Work instructions: How many of the lines below contain the string "Click", with case counting? Reply with the number alone.

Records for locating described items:

============

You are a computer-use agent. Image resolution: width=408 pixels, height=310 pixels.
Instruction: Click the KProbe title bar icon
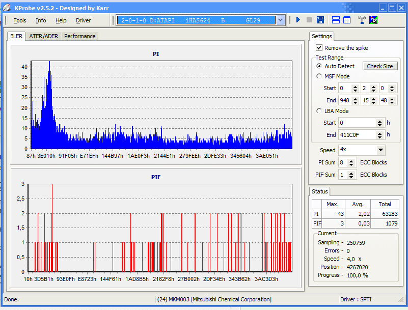(x=7, y=7)
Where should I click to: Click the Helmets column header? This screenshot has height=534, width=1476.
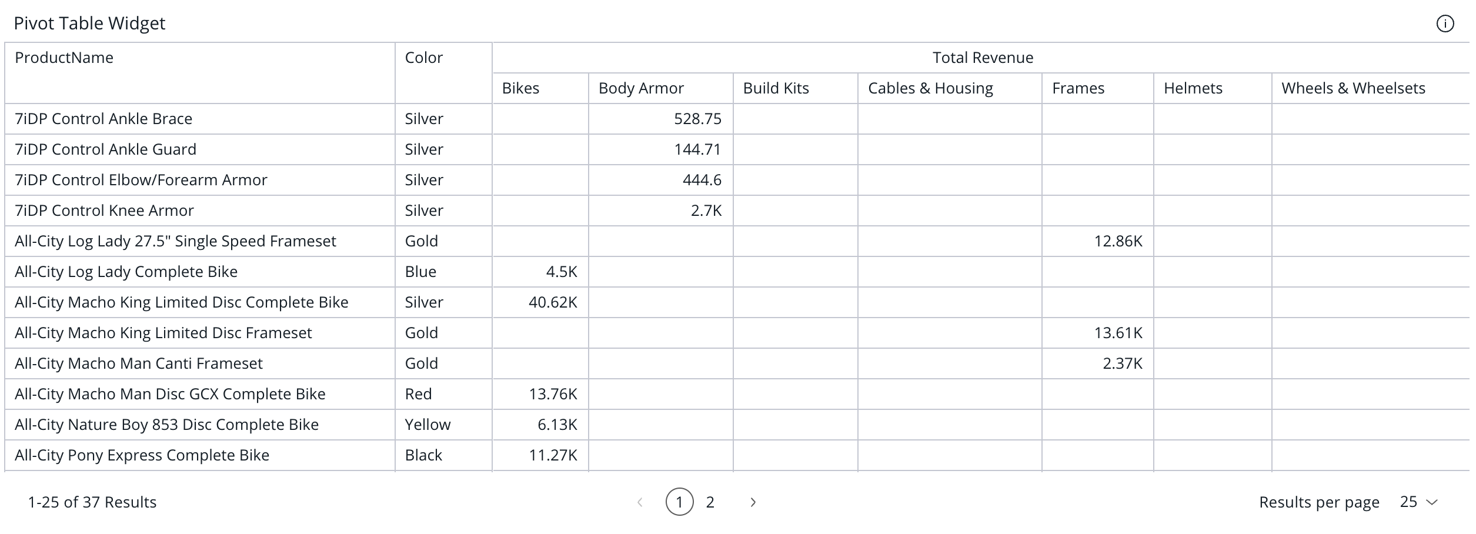1193,88
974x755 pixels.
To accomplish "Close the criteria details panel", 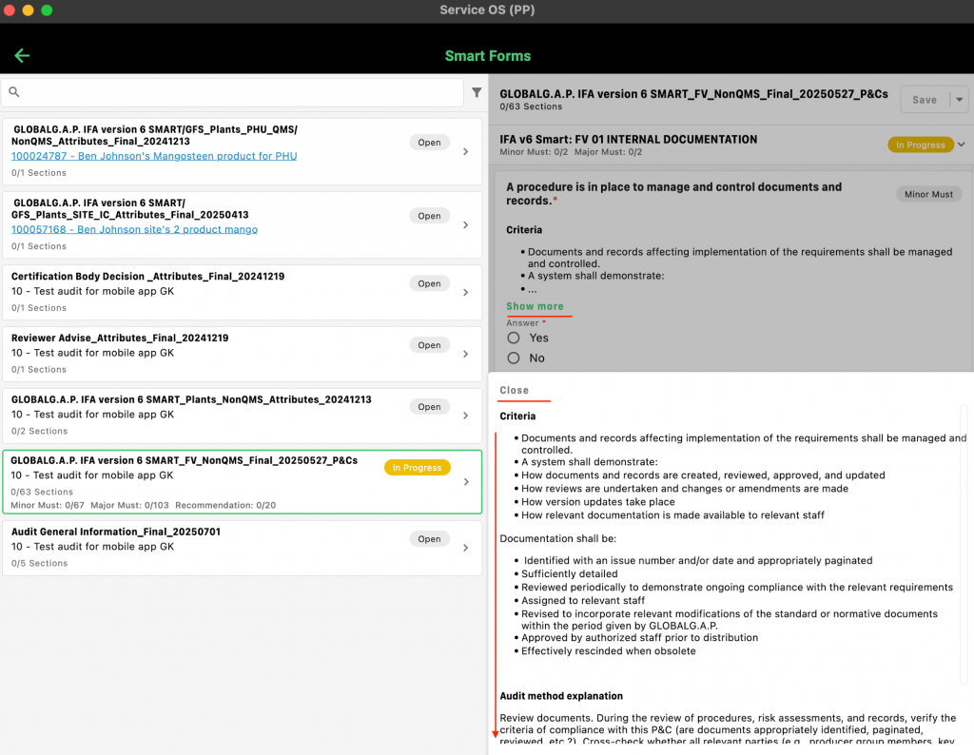I will (x=514, y=390).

============

Solution to this exercise: 2